**Materials provided**
■ ■ ■

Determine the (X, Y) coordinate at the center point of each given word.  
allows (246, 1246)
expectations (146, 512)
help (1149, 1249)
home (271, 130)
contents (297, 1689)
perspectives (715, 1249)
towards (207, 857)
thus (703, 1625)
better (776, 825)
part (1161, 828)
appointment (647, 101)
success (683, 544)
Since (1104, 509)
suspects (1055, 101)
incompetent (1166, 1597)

■ ■ ■

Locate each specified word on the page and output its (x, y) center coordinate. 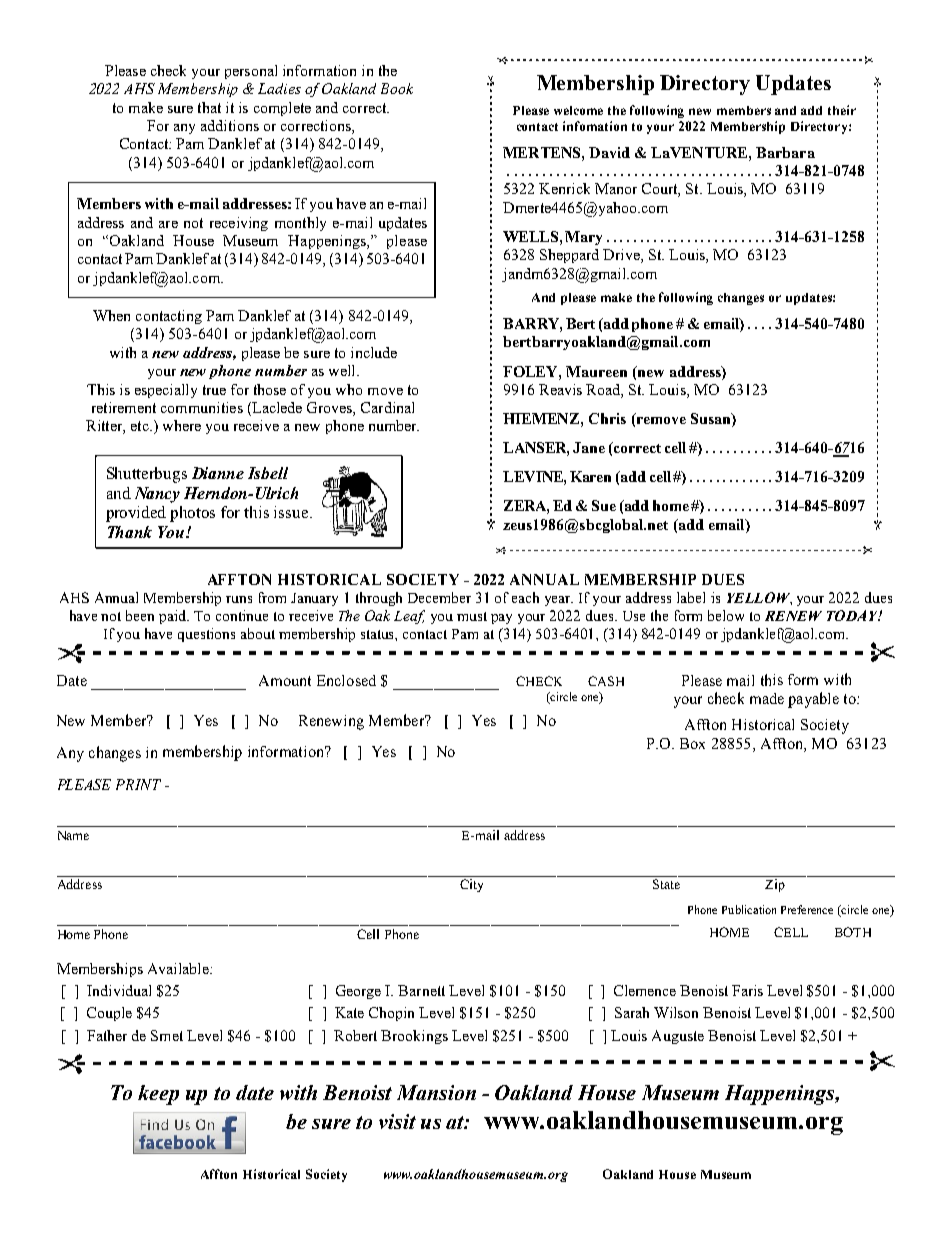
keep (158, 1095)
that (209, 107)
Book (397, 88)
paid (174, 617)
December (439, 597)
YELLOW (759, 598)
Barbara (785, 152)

■ ■ ■

**Aim**
Please copy the data word for word, beginning at the line that contains "contents (297, 1689)" and stopping after the line that contains "incompetent (1166, 1597)".

**Full answer**
contents (297, 1689)
perspectives (715, 1249)
towards (207, 857)
thus (703, 1625)
better (776, 825)
part (1161, 828)
appointment (647, 101)
success (683, 544)
Since (1104, 509)
suspects (1055, 101)
incompetent (1166, 1597)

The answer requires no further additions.